Now, if you think about it that’s about 40 times a year. Can you imagine if I were a man? That just wouldn’t be acceptable. It means I would miss reading the sports page 325 days out of the year.

My mom has a friend who thinks a big dump in the bathroom is the solution to what ails you.. You have a headache? Go poop, you’ll feel better. Stressed at the office? Hit the crapper and all will be well. Mad at your husband, drop a deuce and your problems are solved. Nope, not for me.

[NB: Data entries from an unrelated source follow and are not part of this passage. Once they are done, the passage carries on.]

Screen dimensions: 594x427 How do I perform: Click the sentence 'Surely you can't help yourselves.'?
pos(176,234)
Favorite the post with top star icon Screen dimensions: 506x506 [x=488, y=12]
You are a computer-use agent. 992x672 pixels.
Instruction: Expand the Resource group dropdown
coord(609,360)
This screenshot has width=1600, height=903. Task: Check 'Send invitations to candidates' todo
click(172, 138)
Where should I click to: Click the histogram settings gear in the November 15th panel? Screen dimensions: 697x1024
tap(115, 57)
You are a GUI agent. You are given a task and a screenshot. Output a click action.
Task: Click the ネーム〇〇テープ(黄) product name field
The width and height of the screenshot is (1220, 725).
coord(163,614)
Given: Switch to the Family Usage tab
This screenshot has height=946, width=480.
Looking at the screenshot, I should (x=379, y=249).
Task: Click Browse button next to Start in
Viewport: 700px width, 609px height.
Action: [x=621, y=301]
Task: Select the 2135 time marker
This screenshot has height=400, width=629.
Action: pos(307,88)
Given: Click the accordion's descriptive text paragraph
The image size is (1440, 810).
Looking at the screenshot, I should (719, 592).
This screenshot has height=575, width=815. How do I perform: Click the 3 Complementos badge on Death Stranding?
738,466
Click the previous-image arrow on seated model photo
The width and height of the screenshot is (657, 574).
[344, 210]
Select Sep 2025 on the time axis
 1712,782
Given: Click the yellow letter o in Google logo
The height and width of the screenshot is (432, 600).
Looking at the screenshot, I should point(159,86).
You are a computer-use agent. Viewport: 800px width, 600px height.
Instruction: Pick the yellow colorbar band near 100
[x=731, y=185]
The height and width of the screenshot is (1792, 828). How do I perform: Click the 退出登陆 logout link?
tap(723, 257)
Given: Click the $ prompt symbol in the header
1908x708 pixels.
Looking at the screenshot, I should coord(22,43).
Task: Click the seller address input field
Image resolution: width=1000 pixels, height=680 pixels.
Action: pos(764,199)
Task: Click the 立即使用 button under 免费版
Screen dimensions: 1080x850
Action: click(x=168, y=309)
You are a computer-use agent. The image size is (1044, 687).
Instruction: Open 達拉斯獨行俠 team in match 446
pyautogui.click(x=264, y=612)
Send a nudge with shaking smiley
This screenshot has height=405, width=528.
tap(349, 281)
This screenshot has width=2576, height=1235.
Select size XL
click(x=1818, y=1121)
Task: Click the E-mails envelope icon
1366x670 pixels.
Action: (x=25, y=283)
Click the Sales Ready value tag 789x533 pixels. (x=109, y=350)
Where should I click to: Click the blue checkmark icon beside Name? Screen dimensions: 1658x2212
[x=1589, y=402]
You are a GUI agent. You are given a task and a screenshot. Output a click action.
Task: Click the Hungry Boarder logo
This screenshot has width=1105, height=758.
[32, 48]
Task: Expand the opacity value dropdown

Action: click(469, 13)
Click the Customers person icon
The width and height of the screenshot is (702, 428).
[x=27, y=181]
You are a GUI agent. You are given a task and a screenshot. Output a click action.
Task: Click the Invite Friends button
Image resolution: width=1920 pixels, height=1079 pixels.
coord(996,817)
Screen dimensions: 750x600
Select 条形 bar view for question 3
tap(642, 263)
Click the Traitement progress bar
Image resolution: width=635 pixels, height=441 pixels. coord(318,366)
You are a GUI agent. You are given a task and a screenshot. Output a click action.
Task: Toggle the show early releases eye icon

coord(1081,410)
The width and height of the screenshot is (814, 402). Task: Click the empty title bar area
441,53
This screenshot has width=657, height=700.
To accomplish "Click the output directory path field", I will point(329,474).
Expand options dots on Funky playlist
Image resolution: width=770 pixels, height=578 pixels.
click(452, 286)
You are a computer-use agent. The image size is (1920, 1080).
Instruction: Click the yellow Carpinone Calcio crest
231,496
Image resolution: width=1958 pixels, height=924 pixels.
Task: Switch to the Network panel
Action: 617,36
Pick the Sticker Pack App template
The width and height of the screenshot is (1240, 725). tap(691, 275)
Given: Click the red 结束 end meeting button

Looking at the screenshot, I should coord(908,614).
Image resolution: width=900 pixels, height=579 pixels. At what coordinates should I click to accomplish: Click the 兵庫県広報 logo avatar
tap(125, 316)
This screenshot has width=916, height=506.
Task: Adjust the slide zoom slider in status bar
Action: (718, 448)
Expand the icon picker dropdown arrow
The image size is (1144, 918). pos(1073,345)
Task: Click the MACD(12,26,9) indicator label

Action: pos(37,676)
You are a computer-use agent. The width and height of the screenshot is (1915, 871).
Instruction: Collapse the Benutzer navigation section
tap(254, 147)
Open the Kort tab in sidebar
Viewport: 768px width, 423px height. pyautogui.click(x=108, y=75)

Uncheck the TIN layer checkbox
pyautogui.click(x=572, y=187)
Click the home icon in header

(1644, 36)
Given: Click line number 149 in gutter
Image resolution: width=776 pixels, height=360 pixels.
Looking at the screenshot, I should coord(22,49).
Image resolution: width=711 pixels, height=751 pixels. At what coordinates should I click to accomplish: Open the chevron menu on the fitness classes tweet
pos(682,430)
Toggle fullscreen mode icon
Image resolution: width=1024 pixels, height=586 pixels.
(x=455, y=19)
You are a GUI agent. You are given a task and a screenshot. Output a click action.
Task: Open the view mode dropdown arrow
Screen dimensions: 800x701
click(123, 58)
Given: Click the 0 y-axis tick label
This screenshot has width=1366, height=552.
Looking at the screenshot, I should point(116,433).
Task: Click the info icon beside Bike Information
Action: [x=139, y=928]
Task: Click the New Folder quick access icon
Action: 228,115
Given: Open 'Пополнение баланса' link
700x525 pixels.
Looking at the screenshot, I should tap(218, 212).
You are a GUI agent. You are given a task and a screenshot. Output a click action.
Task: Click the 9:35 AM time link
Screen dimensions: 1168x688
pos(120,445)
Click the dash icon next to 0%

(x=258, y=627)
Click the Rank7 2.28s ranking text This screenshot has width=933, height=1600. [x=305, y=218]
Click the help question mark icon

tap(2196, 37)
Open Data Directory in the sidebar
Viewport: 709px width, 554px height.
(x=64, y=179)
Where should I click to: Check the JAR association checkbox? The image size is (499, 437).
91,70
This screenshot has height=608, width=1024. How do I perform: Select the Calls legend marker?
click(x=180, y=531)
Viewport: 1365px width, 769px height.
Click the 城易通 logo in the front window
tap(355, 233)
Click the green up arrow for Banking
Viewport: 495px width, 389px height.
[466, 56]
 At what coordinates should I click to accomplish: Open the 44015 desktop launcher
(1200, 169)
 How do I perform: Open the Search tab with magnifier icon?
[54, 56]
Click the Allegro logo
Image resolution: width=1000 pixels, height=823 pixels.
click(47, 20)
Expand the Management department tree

I’ve tried everything too. More fiber, more coffee, more greens, more fruit, less iron, you name it, I’ve tried it. On a recent trip to Las Vegas I accidentally discovered Vodka is a laxative. Yep. After 11 vodka cocktails spaced out throughout the day, I had to go. It’s the witching hour, people are stumbling around drunk, missing shoes and various articles of clothing and it’s the best time to be people watching, and I’m missing it because I “have to go”.

So now I’ve found a remedy, but how feasible is it to drink 11 vodka’s each day? Even every other day? Can you imagine the drive to work, client meetings, teacher conferences? It’s a whole new reason for AA to exist. Hi, my name is Heidi D and I’m an alcoholic because I can’t poop and I use vodka as a laxative. Can I get a sponsor? Can you hear that conversation now? I’m sorry Mr. Sponsor, I really had to poop so I downed a fifth...that would be such an AA FAIL!